Cuando Marina llegó a casa cogió el libro de la biblioteca para leerlo; sin embargo antes de abrirlo sonó el móvil. Era una videollamada de sus hijos. Marina estuvo contenta de escuchar su voz melosa. Maribel y Roberto no le paraban de contar noticias de Buenos Aires. Cuando colgó, dejó el libro que tenía en las manos sobre la mesa y fue a buscar una novela del escritor argentino Manuel Puig, necesitaba volver a la tierra donde había vivido tantos años.








domenica 8 giugno 2025

El llavero

 



El día que se marchó a Argentina, hizo la maleta a escondidas. Metió ropa de abrigar, zapatos de recambio, un collar de nácar, dos libros, un cuaderno, algunas fotografías, dos casetes de un cantautor catalán y un neceser repleto de jabones y cosméticos. Colocó en el forro de la mochila el billetero, el pasaporte y el llavero. Antonio guardó los pasajes y demás papeles para viajar.

Cuarenta años después, en Buenos Aires, mientras preparaba el equipaje para el viaje de vuelta a Barcelona, le preguntó a su hija, Maribel:

¿Has visto mi llavero redondo? El plateado, el que me regaló tu padre.

¡Mamá, tenés que estar tranquila! Quizás esté en el macuto, aquel que no quisiste tirar.

¡Qué boluda que soy! Tienes razón.

¿Te acordás? Lo guardaste en el trastero, le contestó Maribel.

¡Qué suerte que durante la mudanza no se haya perdido! Exclamó, más tarde, con el llavero en la mano.

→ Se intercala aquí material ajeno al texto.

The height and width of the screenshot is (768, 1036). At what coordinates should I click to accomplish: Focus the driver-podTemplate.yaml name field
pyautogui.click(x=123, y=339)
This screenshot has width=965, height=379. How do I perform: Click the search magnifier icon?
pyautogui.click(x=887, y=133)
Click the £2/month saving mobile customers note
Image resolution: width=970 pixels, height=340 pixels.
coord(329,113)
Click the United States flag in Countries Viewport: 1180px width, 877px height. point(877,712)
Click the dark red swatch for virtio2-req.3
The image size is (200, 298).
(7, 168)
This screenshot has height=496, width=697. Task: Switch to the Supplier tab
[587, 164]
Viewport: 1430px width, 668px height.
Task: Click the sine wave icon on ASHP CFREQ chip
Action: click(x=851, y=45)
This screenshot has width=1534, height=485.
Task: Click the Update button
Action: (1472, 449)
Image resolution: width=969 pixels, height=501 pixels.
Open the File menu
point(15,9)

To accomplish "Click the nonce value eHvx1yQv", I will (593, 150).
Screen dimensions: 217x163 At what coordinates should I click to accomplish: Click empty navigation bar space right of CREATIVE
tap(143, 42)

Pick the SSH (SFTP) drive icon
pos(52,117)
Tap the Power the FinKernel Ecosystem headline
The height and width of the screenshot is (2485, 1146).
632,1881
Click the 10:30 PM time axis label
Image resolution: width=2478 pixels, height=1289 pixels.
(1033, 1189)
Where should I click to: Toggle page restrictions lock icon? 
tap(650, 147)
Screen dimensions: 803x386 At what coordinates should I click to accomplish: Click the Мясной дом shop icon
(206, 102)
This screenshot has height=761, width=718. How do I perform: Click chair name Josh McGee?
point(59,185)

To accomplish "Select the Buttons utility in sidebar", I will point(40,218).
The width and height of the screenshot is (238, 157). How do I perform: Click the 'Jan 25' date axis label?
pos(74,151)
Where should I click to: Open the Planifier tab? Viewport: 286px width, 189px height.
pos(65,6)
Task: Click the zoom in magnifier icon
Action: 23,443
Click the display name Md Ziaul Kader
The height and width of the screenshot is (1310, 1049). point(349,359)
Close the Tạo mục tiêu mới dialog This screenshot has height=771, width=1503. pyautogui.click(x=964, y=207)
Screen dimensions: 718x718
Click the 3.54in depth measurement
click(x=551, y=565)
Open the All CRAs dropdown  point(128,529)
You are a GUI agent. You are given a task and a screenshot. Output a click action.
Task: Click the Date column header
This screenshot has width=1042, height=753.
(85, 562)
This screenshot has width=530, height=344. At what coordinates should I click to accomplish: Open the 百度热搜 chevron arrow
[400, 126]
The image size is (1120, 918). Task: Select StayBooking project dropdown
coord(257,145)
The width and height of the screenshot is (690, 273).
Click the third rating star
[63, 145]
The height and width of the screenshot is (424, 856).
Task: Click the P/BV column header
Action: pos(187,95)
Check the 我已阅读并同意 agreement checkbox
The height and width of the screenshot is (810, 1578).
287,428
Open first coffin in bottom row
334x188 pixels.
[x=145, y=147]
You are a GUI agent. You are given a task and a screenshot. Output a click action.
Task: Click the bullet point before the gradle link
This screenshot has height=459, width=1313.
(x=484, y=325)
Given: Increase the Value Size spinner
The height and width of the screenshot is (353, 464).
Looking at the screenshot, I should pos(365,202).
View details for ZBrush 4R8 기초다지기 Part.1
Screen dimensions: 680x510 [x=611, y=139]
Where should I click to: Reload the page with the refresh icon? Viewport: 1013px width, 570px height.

Llegó a España con la obsesión por introducirse en la casa de sus antepasados.

El segundo día, se armó de valor y, después de cenar, salió del hotel y se dirigió a la mansión que había construido su bisabuelo, el que se fue a Cuba. Por suerte no había ninguna farola cerca de la puerta, tampoco se veía luz en las ventanas de la casa de enfrente y pasó desapercibida. La llave entró bien en la cerradura y abrió el portalón. Su corazón le latió fuerte cuando le llegó el olor a humedad. Encendió la linterna del móvil e iluminó la cómoda del zaguán. Era un mueble antiguo, con dos cajones y armarios, que su abuela, Amelia, hizo restaurar a Joanet, el ebanista. Encima había un platillo con un llavero de plata, de forma de estrella. Marina lo reconoció: era el juego de llaves de su madre y le temblaron las piernas. Se repuso y entró en el salón. Se impresionó al ver las siluetas de los muebles cubiertos por sábanas polvorientas, las marcas de los cuadros que faltaban en las paredes y la tapicería deslucida.

¿Por qué Mercedes ha descolgado los cuadros?

Levantó la sábana de la vitrina y descubrió el marco de una fotografía bocabajo; al darle la vuelta, apareció el retrato de su madre y se sintió desfallecer. No llegó a entrar en el cuarto de estar; cerró la puerta y volvió al hotel.